THE castle of Blois would be without a rival in France if Fontainebleau did not exist. The first time we enter that interior court, the four sides of which each tell the history of a great period of architecture, we are dazzled by the throng of memories and ideas that start from these four great pages. The obedient stone, in accordance with the epoch, has recorded the suspicious precautions, the paternal confidence, the chivalric enthusiasm and the majestic isolation of the masters of this royal dwelling. Pure feudalism is written in the mighty walls of the fortress of the Counts of Blois. The transitional style, one of the most important examples of which is offered by this castle of Louis XII., marks the change from the feudal system to the unitary monarch prepared by Louis XI. This youthful monarchy, already absolute though tempered by the great aristocratic individualities, already glitters and triumphs in this brilliant façade built by the young victor of Marignan. By the side of this splendid façade, like a severe master beside a turbulent pupil, the severe profile of the castle, built by Mansart, suggest the absolute and uncounterpoised monarchy of Louis XVI., — unity without diversity, force without grace.
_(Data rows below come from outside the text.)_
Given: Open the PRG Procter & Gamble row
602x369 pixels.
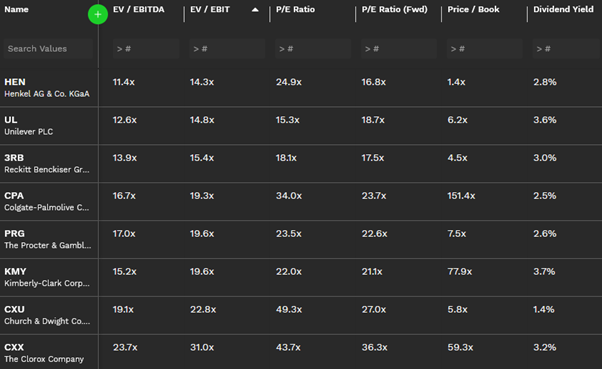Looking at the screenshot, I should point(301,239).
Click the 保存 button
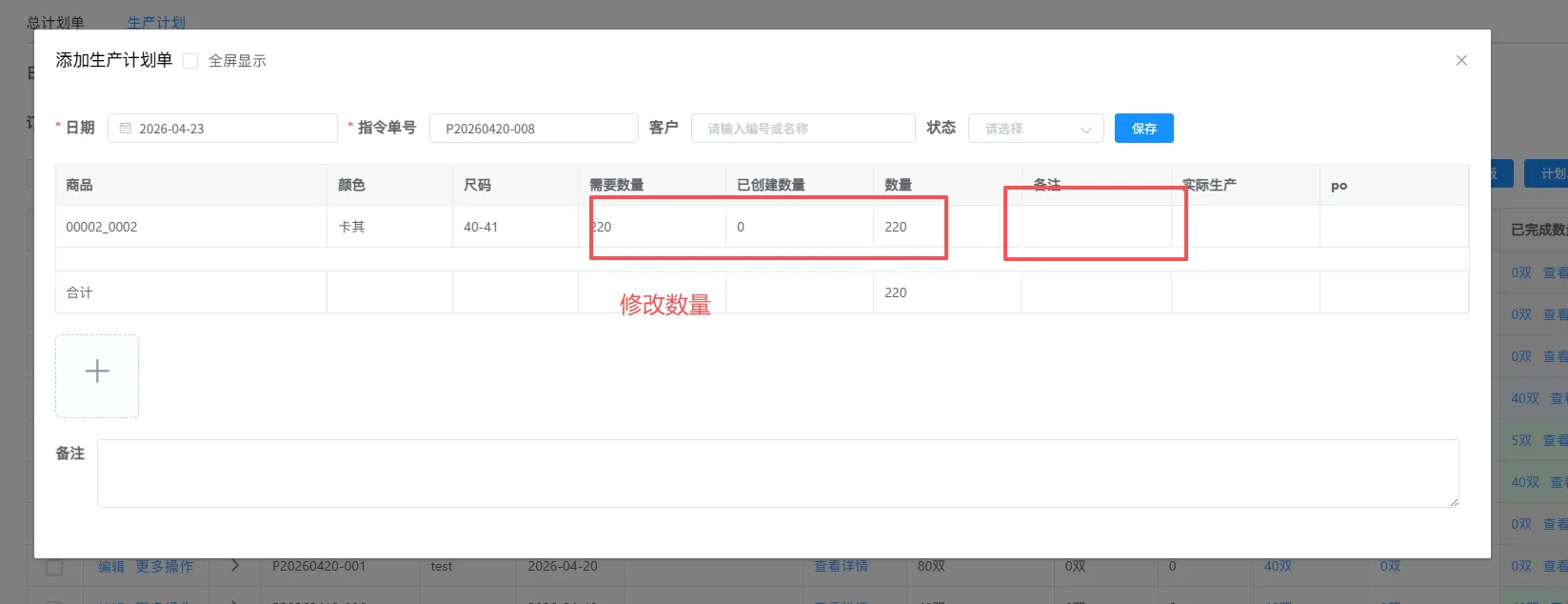 [1143, 129]
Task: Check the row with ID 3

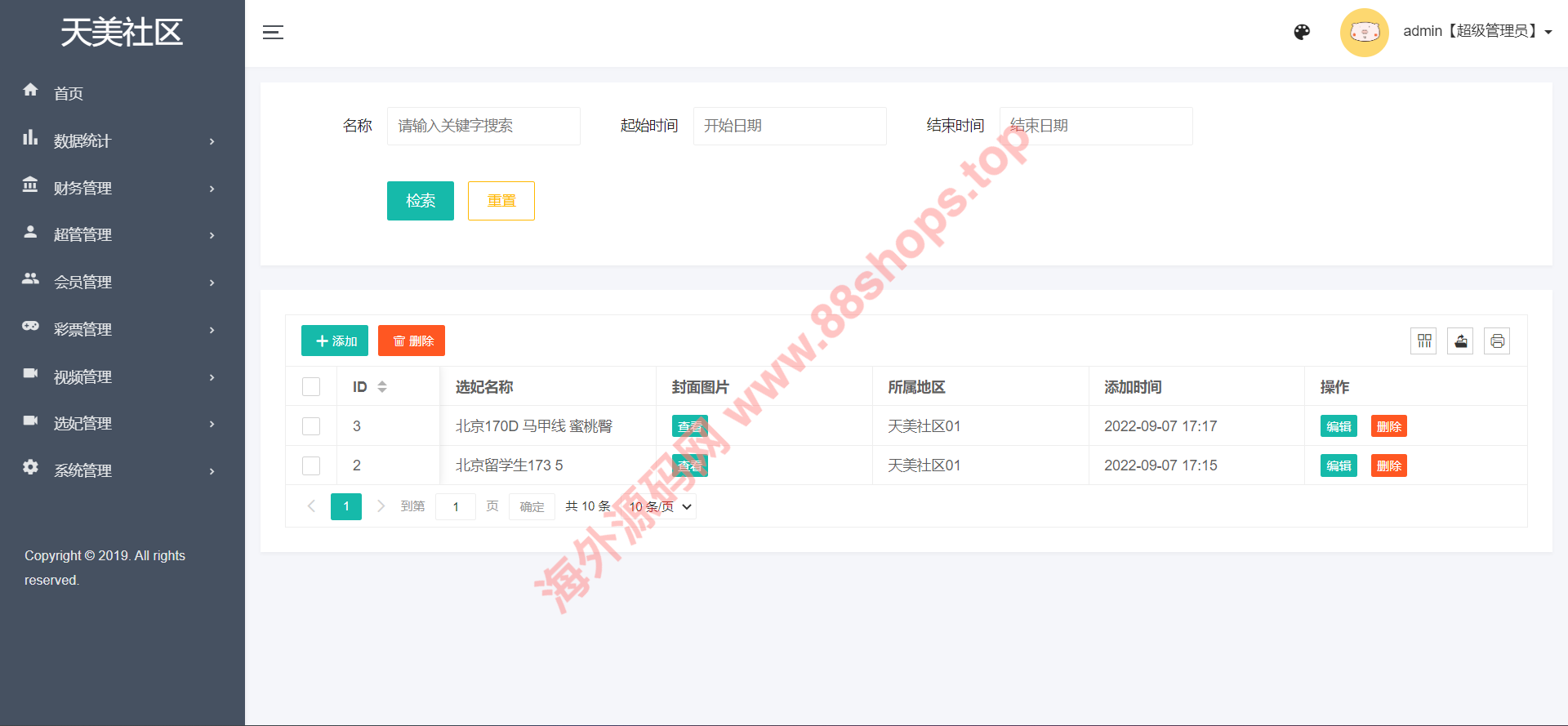Action: tap(311, 426)
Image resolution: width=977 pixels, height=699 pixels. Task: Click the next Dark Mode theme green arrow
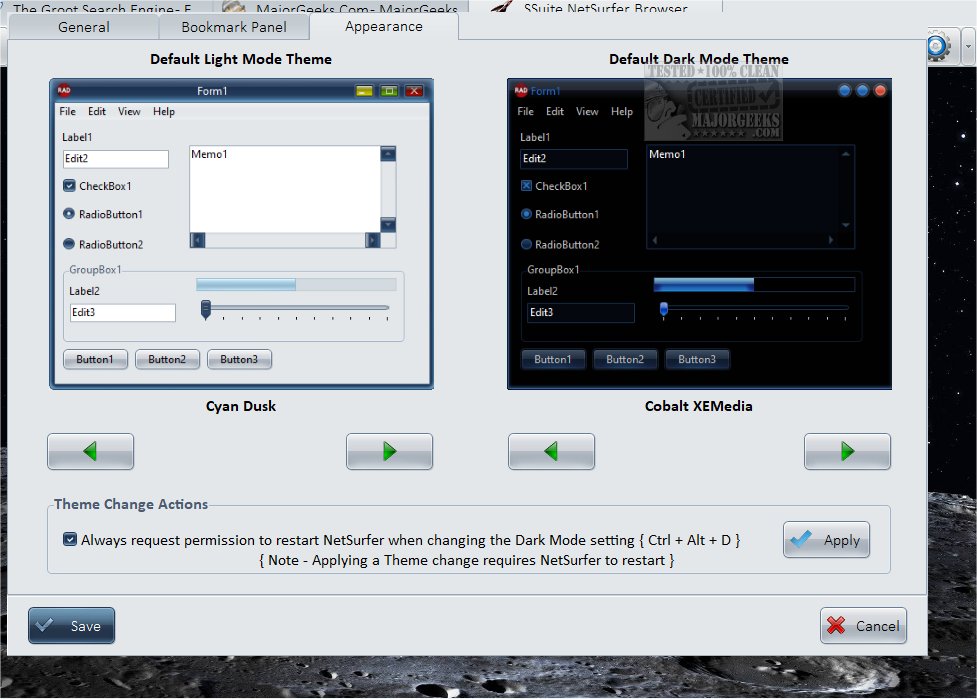[847, 451]
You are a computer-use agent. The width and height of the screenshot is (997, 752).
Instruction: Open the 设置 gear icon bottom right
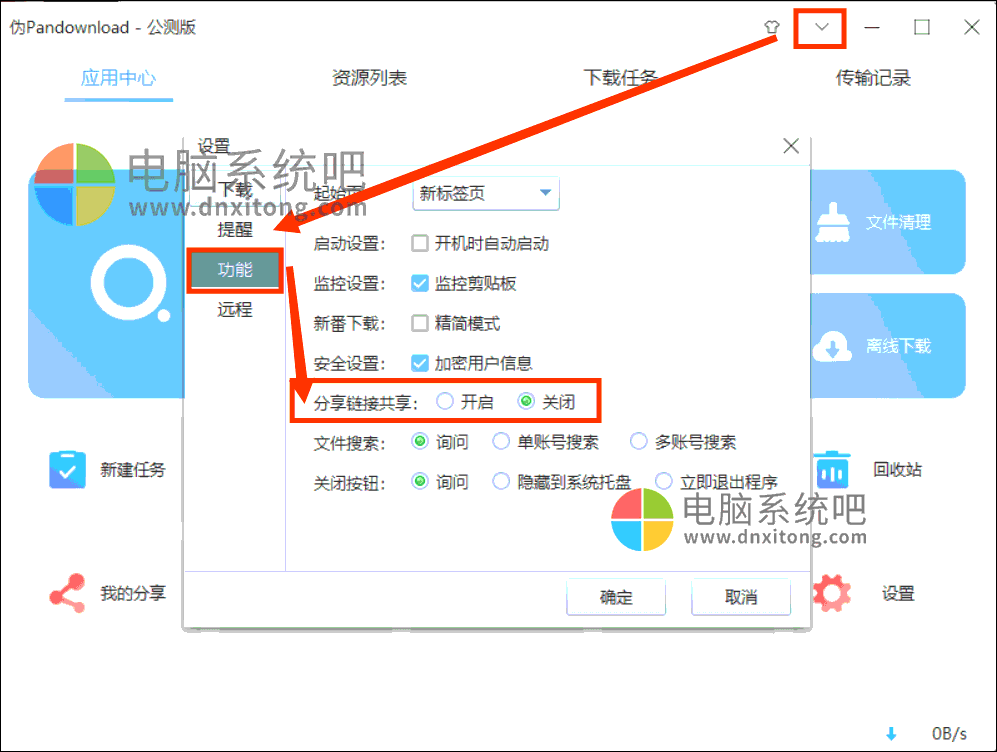click(832, 592)
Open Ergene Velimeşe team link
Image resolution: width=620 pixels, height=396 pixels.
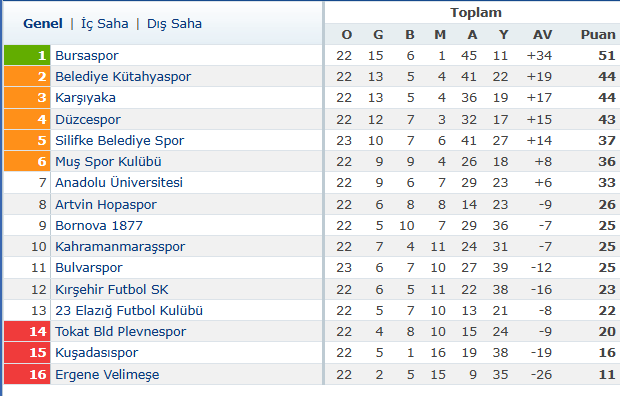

Thus the unknown architect who cut the walls of the 100 mighty fortress out of the rock for Thibault le Tricheur; and the artists, native in all probability and therefore unknown, who drew the arabesques of Francis the First’s stairway; and Joconde, the architect of Louis XII.; and Mansart, the architect of Gaston of Orleans; and all those bold stone-workers, unknown to themselves, doubtless, in those four façades have shown the four chief phases of royal authority. “Monuments are the true writings of the nations.”

Above the city of Blois, upon a triangular plateau, whence the view embraces the vast panorama of the left bank of the Loire, formerly stood a fortress, the origin of which is lost in the obscurity of ages. It was one of those redoubtable holds in which the great feudal barons watched for their prey and kept what they captured. It was one of the most formidable of all, and it is stated that it was never reduced, nor even besieged. Three narrow ascents, shadowed on either side by high walls, gave access to it. A double ring of fortifications was in front of the donjon, which, in case of siege, was the last resort of the master of this formidable abode. The first enclosure, called the lower court, or fore-court, to-day forms a courtyard of considerable size, at the end of which rises the front built by Louis XII. Ruined towers with thick walls still testify of the precautions taken to defend this first circuit.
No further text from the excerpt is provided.